Aperture = square root of Number of lenses x Diameter

Focal ratio: f = f/ square root of Number of lenses

So, for my 2 f7 refractors:

f = 7/1.4142 = 4.95

However, my two lenses have different diameters so the formula doesn't hold. I've worked it out by taking an average but I'm quite unsure if this is sound reasoning.

Aperture = 1.4142 x 140mm = 197mm (TEC140)
1.4142 x 180mm = 254 mm (TEC180)

Average: 451/2 = 225 mm (at f 4.95)

Thanks for any input about this!

Peter

[julianh72 (Julian)]

By my understanding, the effective aperture is the diameter of the circle with the same area as your compound lens:

Total Area = pi/4*140^2 + pi/4*180^2 = 15394 + 25447 = 40841 mm^2

A circle with a diameter of 228 mm would have the same area, so your compound lens would have an effective aperture of 228 mm by this method.

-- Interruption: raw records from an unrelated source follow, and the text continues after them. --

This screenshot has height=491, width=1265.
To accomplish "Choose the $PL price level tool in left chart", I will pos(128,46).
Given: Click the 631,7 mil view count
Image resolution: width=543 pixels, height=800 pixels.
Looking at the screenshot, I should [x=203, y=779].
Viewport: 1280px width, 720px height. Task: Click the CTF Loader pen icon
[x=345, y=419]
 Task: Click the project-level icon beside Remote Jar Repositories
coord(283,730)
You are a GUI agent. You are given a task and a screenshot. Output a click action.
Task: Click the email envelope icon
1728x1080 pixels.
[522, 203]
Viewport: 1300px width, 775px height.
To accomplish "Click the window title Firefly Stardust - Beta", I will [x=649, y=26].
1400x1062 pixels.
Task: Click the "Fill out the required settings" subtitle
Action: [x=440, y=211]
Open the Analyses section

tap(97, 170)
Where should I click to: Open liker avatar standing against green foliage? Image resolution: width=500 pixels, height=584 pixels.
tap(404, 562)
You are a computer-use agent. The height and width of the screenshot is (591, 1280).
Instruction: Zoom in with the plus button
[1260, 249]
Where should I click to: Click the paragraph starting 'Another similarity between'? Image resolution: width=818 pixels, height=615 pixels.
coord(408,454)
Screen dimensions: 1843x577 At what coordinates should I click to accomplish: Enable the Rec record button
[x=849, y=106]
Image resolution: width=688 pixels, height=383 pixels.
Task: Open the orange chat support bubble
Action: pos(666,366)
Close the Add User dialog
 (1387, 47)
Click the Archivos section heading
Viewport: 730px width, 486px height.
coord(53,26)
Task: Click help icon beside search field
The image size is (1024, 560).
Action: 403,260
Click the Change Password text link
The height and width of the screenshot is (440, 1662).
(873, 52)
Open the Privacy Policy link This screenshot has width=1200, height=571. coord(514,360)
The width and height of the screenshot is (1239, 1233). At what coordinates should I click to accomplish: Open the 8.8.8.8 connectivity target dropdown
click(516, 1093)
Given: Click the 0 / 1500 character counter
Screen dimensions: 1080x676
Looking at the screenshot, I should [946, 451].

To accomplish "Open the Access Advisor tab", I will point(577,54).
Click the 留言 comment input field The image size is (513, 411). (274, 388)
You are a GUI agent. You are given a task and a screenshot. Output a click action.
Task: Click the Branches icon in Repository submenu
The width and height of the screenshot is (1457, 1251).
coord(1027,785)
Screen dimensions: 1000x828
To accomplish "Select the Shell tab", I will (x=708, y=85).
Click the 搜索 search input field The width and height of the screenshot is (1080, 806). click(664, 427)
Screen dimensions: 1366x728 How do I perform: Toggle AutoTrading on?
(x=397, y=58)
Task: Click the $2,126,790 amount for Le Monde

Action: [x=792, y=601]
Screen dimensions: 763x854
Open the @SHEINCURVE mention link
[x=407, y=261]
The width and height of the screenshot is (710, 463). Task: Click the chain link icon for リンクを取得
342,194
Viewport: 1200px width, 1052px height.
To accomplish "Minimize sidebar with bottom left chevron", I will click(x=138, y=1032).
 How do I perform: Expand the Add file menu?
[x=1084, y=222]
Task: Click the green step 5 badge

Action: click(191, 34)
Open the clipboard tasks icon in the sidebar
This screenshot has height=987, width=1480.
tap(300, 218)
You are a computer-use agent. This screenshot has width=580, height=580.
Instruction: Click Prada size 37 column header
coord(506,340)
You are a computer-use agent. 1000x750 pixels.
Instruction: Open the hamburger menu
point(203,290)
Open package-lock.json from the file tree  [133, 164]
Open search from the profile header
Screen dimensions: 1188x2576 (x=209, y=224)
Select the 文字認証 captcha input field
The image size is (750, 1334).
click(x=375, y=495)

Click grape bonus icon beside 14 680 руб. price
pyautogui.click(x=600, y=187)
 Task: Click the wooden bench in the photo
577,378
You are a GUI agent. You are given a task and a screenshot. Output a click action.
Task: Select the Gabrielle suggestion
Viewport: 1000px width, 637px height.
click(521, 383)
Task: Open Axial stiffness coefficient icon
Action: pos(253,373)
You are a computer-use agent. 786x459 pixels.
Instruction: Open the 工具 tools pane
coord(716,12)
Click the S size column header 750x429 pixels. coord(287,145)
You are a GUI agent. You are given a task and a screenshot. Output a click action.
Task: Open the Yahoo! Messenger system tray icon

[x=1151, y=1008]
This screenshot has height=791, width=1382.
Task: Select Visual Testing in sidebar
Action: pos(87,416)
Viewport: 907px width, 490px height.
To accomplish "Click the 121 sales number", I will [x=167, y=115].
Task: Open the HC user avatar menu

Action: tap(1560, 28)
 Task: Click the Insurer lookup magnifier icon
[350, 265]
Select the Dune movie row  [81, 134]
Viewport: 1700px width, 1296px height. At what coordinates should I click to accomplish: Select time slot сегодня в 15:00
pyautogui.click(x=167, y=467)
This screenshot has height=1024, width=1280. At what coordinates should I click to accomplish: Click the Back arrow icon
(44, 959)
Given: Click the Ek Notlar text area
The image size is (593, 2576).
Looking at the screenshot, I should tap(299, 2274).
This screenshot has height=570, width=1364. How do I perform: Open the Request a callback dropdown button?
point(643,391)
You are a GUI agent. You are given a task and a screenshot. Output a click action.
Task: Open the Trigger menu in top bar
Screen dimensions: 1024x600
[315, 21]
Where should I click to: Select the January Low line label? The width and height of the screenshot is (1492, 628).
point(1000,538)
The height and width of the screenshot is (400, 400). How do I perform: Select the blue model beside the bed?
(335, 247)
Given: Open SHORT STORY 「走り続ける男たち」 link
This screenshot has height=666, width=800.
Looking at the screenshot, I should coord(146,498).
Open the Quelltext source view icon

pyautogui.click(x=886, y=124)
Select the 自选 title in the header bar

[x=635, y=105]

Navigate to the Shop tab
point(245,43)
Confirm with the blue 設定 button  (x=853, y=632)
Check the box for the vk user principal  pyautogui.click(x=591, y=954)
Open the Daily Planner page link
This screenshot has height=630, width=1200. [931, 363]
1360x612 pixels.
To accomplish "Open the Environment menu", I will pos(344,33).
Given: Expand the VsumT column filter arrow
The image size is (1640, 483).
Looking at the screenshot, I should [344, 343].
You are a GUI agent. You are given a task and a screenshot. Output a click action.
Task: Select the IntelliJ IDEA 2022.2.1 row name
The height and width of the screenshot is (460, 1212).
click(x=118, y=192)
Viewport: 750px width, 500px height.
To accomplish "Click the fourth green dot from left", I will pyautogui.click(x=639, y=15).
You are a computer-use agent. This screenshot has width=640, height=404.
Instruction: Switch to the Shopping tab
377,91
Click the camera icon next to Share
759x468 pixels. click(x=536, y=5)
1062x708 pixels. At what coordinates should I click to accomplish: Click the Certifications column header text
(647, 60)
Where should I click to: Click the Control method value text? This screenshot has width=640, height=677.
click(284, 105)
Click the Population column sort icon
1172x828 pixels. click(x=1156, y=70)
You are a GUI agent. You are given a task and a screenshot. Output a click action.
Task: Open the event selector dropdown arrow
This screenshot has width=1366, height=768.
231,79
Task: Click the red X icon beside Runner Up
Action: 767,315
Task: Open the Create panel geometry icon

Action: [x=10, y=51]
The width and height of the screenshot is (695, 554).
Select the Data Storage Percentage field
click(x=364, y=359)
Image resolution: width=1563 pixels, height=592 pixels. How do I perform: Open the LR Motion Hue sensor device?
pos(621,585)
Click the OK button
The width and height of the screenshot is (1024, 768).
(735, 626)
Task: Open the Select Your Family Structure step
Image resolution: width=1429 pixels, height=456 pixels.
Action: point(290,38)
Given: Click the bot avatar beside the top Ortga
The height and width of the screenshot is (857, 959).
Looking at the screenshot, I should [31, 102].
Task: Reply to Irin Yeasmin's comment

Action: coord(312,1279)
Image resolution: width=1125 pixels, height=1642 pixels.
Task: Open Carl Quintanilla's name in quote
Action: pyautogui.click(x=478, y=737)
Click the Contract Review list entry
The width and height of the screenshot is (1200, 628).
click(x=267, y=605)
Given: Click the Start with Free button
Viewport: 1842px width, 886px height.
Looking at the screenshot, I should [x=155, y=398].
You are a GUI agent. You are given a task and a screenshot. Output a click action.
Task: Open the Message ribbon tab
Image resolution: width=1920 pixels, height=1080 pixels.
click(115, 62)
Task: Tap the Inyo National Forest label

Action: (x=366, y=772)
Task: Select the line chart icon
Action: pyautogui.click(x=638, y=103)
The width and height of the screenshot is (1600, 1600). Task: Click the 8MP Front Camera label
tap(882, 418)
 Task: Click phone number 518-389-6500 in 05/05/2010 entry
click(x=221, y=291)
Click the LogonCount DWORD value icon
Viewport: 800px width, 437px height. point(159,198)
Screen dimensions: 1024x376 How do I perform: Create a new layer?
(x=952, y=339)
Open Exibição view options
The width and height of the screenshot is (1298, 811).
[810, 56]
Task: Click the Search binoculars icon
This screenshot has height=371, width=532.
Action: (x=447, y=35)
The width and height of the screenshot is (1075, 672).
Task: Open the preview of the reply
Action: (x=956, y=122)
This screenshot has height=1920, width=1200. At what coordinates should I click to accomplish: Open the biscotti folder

However, I am confused by how you would combine the two images into a single image. It must be hard enough to get multiple identical lenses aligned with each other so that the images can be combined, but I am not sure how you would do it with two or more dissimilar lenses without introducing "noise".

You will presumably have a different image scale on each OTA, meaning you will need to enlarge or reduce one of the images to be able to combine into a merged image (which is analogous to increasing or decreasing the focal length of that OTA). I imagine this would introduce all sorts of "dithering" artefacts when you try to combine the scaled and un-scaled images.

Or am I missing something?

[PRejto (Peter)]

Thanks Julian.

I understand what you have done mathematically. I'm surprised my ad hoc method was only 3mm different than the correct calculation.

The telescopes are precisely aimed at the same point in space using an adjustable plate under the TEC140 (Optec Libra). I chose two different cameras with different pix sizes such that the images are nearly the same size and similar resolution. The TEC180/KAF8300 CCD = .88 arc-sec, The TEC140/Trius H694 = .95 arc-sec. I have no difficulty whatsoever combining these in CCDStack. The lower resolution TEC140 image is matched to the TEC180 image as a reference.

I take your point re focal ratio since the TEC140 is effectively not f7 when the resolution is increased. I need to calculate a revised fl on the TEC140 to give a resolution of .88***. However, now I'm not sure how I would calculate the effective fl of the combined system. Do you know how to do this?

Thanks!

Peter

*** f7.57 = .88 arc-sec when matched to the TEC180 image

[Atmos (Colin)]

Correct me if I am wrong but I think you're thinking too deeply into it Mind you, I've been working 16 hour days this week so my mind is a bit kaput right now.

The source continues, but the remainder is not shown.